From the reactions I received, transpeople loved the movie. I got calls from transpersons from abroad even, who said they felt proud that someone had represented them in such a big platform. That means much more than awards to me.

Did your parents like the movie?
They loved it, especially my sister. But they don’t enjoy films which are emotionally draining and so they watched it just once.

So are you still basking in the glory of the film?
Well, Paava Kadhaikal has been pathbreaking for me and I got several good offers after its release. But however good a work is, people will forget it in a month or two, especially in India. Our attentions spans are quite short. This applies to all fields, not just cinema. So we have to move on, and I’m always trying to focus on what’s next.

It seems like you have been picking and choosing movies carefully. Is it also because you have the luxury of not having to take up every movie which comes your way because of your background?
In the beginning I used to always keep in mind what people would like, what they would think etc. Now I just doing what I like. It might seem like I’m picking films carefully. But I have no regrets over any of my decisions. At the end of the day I’m following my passion and I need to love my work more than anyone else. I try to choose those stories which attract me most and directors who drive me to put in my best. But I’m still learning, and that process never ends, even great actors they would say the same. We’re just beginners.

Of course, I’m hugely aware of the fact that I have the luxury of my parent’s support and am extremely thankful for that. But everyone for that matter has only a limited number of options to choose from now, since there are so many different actors in the same space. Right now, I am in the process of working hard to make that pool of options bigger.

You had said once that you are a fan of masala films. Would you be open to acting in one?
I’m a hardcore movie buff and I watch all kinds of films – old ones, new ones, mass entertainers, classics and more. I try to watch all new movies in the theatre and that’s something I have missed most in the past one year.
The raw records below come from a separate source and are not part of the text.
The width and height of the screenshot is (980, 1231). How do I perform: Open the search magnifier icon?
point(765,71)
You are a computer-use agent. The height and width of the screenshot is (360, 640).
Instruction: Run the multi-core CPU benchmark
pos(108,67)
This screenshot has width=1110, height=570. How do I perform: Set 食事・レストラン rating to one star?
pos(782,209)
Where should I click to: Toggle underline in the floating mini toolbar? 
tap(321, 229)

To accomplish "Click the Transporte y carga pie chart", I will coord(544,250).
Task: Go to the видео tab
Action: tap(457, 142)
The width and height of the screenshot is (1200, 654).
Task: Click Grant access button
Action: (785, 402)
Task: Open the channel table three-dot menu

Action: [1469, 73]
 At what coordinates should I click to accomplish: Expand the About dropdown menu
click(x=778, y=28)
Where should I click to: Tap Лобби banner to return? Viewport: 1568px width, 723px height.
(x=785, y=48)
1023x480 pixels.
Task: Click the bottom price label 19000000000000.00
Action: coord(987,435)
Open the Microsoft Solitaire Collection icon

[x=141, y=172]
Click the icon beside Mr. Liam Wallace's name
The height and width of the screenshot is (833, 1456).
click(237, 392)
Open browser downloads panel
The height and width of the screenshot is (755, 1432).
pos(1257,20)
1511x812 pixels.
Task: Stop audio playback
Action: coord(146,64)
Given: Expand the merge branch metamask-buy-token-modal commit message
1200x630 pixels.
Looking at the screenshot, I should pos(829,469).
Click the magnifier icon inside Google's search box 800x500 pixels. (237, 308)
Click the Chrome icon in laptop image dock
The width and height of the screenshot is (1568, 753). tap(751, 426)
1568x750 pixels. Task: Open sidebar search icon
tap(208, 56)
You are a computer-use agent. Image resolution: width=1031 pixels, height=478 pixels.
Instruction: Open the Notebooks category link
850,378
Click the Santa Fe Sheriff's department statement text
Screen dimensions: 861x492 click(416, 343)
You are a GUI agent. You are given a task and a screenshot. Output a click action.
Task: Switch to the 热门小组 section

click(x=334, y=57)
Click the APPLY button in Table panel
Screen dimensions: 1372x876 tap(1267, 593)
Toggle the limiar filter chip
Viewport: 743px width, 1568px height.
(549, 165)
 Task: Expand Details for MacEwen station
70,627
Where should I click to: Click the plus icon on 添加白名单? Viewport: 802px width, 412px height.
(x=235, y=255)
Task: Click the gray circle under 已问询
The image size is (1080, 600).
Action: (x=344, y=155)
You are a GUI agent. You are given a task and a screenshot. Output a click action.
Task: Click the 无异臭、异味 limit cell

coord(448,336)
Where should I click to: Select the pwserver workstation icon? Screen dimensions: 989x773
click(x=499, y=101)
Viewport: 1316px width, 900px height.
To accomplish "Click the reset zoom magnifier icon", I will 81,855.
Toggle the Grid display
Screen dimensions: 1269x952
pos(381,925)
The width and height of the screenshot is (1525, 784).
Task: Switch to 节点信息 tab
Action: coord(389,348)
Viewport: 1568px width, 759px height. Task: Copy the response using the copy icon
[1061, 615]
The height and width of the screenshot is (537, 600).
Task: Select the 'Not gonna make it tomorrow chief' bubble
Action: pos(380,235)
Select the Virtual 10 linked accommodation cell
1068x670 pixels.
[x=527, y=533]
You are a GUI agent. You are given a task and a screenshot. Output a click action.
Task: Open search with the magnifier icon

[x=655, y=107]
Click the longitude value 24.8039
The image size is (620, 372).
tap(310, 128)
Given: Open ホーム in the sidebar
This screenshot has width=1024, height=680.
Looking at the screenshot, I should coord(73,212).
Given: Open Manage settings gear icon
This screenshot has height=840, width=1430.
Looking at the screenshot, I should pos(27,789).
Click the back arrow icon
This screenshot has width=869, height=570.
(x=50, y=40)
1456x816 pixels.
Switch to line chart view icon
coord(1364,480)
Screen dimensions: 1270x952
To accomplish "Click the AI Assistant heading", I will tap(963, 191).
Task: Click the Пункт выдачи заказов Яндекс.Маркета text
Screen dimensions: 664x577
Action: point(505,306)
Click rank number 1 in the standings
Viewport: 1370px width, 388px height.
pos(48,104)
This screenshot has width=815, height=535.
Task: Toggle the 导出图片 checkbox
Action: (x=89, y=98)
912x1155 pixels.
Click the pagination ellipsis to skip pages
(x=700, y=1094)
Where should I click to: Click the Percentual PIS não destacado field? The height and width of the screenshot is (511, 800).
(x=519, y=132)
But right now, I can’t see myself in a commercial film as I don’t think I would be believable in such a film. I won’t be able to convince myself even if I play someone who punches five people simultaneously in stunt scenes. But you never know what tomorrow brings.

It seemed like you turned fit overnight. How did that happen?
To outsiders it might seem it happened overnight but a lot of work behind it, as anyone who is into fitness would know. Fitness should be part of one’s lifestyle, I feel. I’ve seen many people hit the gym for two days and then stop when they find no muscles. You have to put your heart and soul into it and need focus and an aim to get results. It might take months or years.

And the fitness part was not just for cinema. I felt like getting into shape in general. But I think of it this way. I have quite a bit of followers on social media and if I can inspire at least one person to get fit or start on some physical activity, I would be happy.

How did you spend the lockdown? It seemed from your Instagram that you spent a lot of time with your pets…
I had work during the lockdown but I always love being at home, I’m not an outdoorsy person. I really enjoyed it and didn’t find anything new about it. And yes, I love my pets. We have Messi, a Labrador, and Bunty, a Great Dane at our Chennai house. They’re our entertainment and Messi is more like a brother to me. All four of us love pets and that’s something which binds us.

What would be the ultimate dream?
None. I’m just looking at the next film at any given point and I just do one film at a time. My only aim is to make my performance better than my last one.

What else is coming up?
I have a Tamil and Malayalam bilingual, a Telugu film and another Tamil film coming. I don’t have any Malayalam films as of now, but am definitely open to the right film.